I can, however, tell you what gets larger about some of my PDF files. This story applies to my computer, running Mac OS X 10.5.8 and Apple Preview 4.2 (469.5).
Giulio.pdf, is a 22-page document with text as text, not scanned images. It is 461,092 bytes large. I opened it in Preview, did File... Save As..., and saved it under a new file name. The new file is 724,421 bytes, or 57% larger.
I opened each file with Adobe Acrobat Professional, version 8.3.1 for Mac OS. I did Advanced... PDF Optimizer... Audit Space Usage.... A small dialog box gave a break-down of how many bytes were due to each category of usage, plus the percent of the total file size for the category.
Giulio.pdf has 390,754 bytes (84.75%) devoted to content streams, and zero bytes devoted to images. It is in the PDF 1.4 format. The file saved by Preview has 675,846 bytes (93.29%) devoted to content streams, also zero bytes of images, and is in the PDF 1.3 format. Preview made the content streams 285,092 bytes larger, and that represents 73% of the file size difference between the two.

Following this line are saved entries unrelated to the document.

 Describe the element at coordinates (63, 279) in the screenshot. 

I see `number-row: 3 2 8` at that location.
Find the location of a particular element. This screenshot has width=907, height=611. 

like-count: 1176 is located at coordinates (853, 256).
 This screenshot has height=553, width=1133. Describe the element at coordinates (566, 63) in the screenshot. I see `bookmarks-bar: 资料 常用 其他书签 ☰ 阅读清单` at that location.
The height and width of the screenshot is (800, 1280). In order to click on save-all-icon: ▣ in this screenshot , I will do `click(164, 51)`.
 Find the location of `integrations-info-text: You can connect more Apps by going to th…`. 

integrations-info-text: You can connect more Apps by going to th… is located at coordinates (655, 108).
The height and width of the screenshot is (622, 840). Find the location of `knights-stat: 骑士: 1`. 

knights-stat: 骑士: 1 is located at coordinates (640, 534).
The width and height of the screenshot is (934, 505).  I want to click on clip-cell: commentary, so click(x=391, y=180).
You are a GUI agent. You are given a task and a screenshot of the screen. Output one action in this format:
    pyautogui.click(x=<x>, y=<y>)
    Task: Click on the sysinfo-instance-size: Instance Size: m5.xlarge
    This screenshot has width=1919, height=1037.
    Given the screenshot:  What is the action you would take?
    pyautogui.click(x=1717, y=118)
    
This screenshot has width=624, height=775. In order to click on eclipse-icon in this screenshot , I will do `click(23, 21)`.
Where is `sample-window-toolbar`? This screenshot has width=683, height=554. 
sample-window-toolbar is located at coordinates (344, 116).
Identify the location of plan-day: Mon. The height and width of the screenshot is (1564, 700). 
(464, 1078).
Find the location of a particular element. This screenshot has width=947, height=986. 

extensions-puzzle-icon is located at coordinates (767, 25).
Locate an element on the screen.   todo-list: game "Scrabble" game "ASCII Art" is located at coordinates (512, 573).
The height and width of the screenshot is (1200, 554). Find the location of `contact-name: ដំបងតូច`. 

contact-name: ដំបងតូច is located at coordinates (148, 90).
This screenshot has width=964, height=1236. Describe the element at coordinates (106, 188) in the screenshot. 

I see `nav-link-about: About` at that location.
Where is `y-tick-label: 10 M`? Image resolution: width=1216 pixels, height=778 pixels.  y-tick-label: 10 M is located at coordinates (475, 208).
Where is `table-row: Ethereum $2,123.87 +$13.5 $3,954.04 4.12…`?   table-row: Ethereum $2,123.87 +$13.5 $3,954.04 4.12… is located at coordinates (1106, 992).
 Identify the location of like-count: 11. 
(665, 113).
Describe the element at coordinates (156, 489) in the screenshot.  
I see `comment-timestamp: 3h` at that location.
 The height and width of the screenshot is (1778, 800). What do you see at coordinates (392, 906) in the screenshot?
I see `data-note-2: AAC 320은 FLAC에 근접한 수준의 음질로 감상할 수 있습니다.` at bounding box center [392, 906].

I wondered if the PDF 1.3 file format was inherently less efficient for storing this kind of file. I opened the original
Giulio.pdf in Adobe Acrobat Professional 8, and did Advanced... PDF Optimizer... Make compatible with: Acrobat 3.0 and later and pressed OK. I saved the resulting file under a new name. The resulting file is in the PDF 1.3 format, and was 452,356 bytes, or smaller than the original. Its content streams are 375,171 bytes (82.94%), a similar proportion, but smaller than the content streams of original file.
Thus it seems we can conclude that the Preview app on Mac OS X 10.5.8 is not as efficient as some other PDF creators at making concise content streams in PDF files, and the difference is enough to account for three-quarters of the size difference in a PDF file without images.
I did a similar experiment on
form k.pdf, a 1-page document scanned from paper. The original file is 303,730 bytes, of which 298,197 bytes (98.18%) are images. A copy of this file created by Preview using Save As... is 300,601 bytes, or 1% smaller. This file size difference is more than accounted for by a smaller "document overhead" category of bytes in the file created by Preview.
Thus it seems we also can conclude that Preview doesn't always cause a PDF file to increase in size. It depends on the nature of the original PDF file, and how concise it was to start with.